EDITORIAL: A big smile for a little horse

York Dispatch Editorial Board
Sandy C. Smith receiving her second dose of the Moderna COVID-19 shot, accompanied by her mini horse. April 6, 2021

Thumbs up to a little horse that brought big smiles to a medical office in Dallastown this week.

Folks who were getting their COVID-19 vaccines Tuesday at a Dallastown Medical Associates, 1010 Blymire Road, were treated to a sweet surprise when Sandy C. Smith took Dominique — a 33-inch-tall, 6-year-old male miniature Appaloosa therapy horse —  along to get her second dose of the Moderna COVID-19 shot. 

"I don't think anybody can look at him, including you, without smiling," Smith said. "And that's what it's about.
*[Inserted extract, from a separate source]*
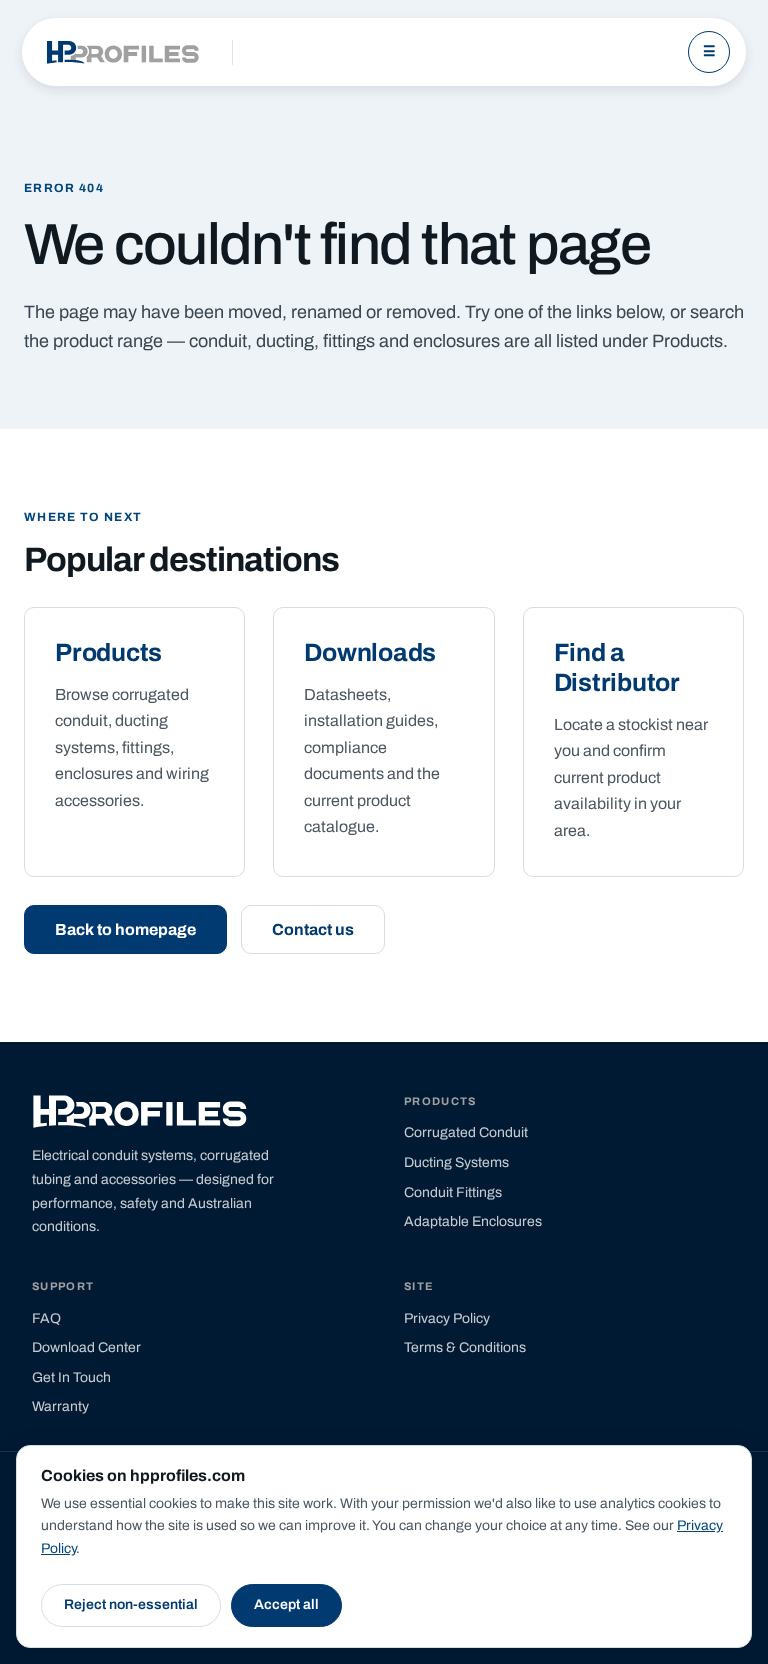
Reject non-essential (131, 1604)
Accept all (286, 1604)
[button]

It's about bringing love and smiles to people and put them in a better place, whether they only have a few tomorrows left or they have a lot."

More:Therapy horse can't go to hospitals, but it brings smiles at Dallastown vaccine site

Smith had Dominique trained and certified as a therapy horse and started a nonprofit, Dominique's Smile, with the mission of bringing "smiles and love" to sick and dying children and seniors.
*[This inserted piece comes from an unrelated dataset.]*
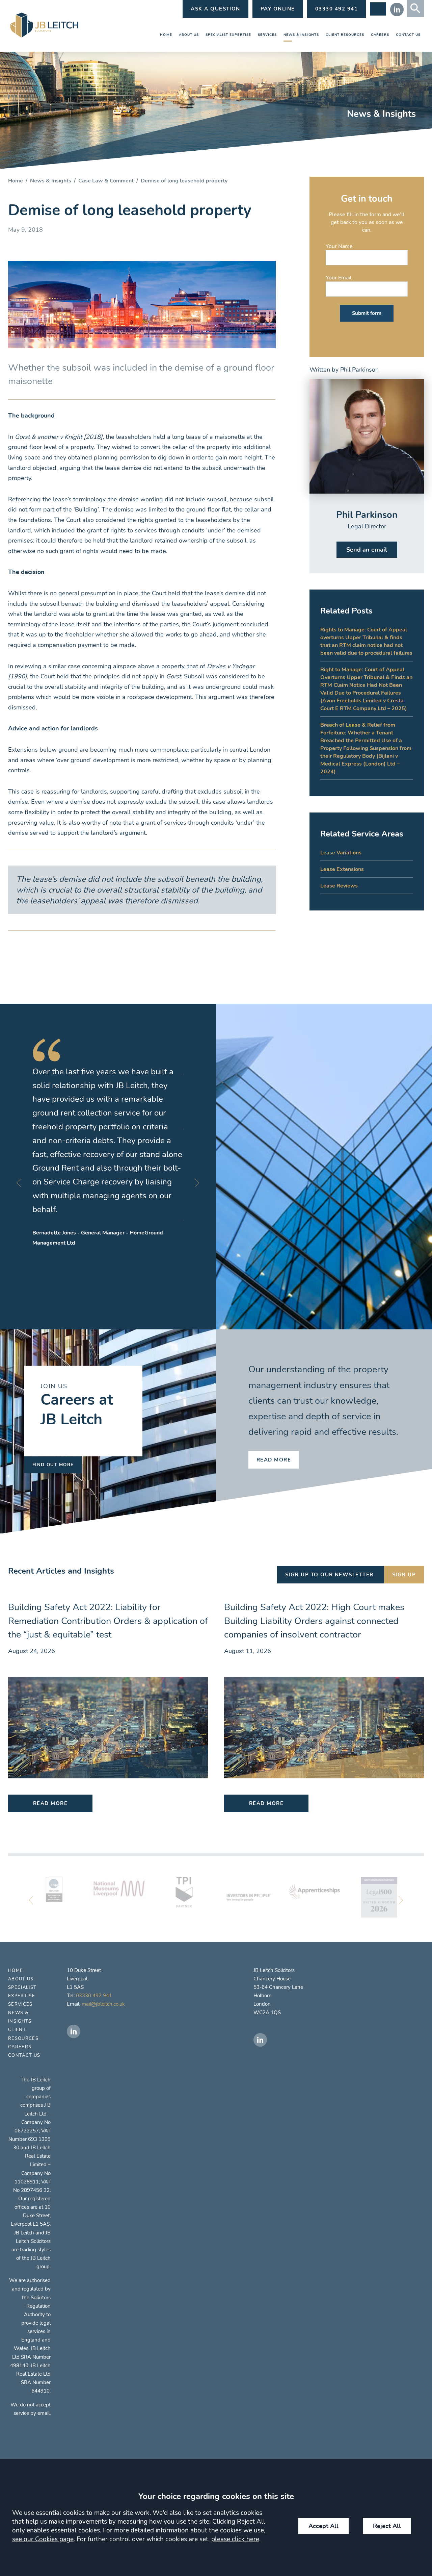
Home (166, 34)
But then the pandemic hit, and the miniature horse couldn't visit senior centers and children's hospitals as planned.

Smith was lamenting this with her doctor when she got her first vaccine shot, and he encouraged her to bring Dominique along when Smith received her second dose.

Staff and patients gathered around in the outdoor vaccination area to pet the horse and take photos.

"When you're giving people love and smiles, that kind of about sums it all up. It's what we all need to be doing, and we can all do that one way or the other," Smith said.

Thumbs up to the York Benevolent Association, a group that has been working to feed the hungry in York for 150 years and continues to expand its mission.

"There is such a need out there for food," board member Lee Hankey said. "It's just amazing that in this land of good and plenty, that there's people in need of food."

Since the pandemic began, the association has seen a rise in the number of people seeking help, with more than 1,300 families receiving aid through its programs in March, according to Executive Director Carlene Farabaugh. 

More:'There's a need': York Benevolent Association expands food service to second site

And while the program has always been centered in York City, more people out in the county have been reaching out for help, she said.

That's why the association has taken on a second distribution site, Faith United Methodist Church,126 E. Market St. in Hallam.

In addition to food distribution most Tuesdays at the York City site, the Benevolent Association now aids more than 50 families and individuals with a monthly food distribution in Hallam.

"The people coming through are so grateful," Farabaugh said. "That's how you know there's a need."

Thumbs down to a new bill proposed by state Rep. Dawn Keefer, R-Dillsburg, and four other Republican women in the House that would ban transgender girls from girls sports teams.

Pennsylvania is the 31st state where lawmakers have proposed bills related to transgender athletes, according to Freedom for All Americans, an LGBTQ activist group. The bills are a response to an executive order from President Joe Biden calling upon the federal government to revise existing regulations protecting individuals from discrimination to ensure that "sex" includes sexual orientation and gender identity, The Washington Post reported.

More:Keefer bill would ban trans girls, women from competing in sports based on gender identity

Keefer and her fellow sponsors say their bill upholds Title IX by requiring that only those who are biologically female be allowed to play on teams that are designated as being for girls or women. But what it's really doing is taking away an opportunity for transgender students to participate in a school activity.

Trans kids have a difficult enough time already. Especially given the small numbers of transgender people in the United States — an estimated 0.6% of adults, according to the Williams Institute at the UCLA School of Law — there's no need to codify another form of discrimination against transgender girls.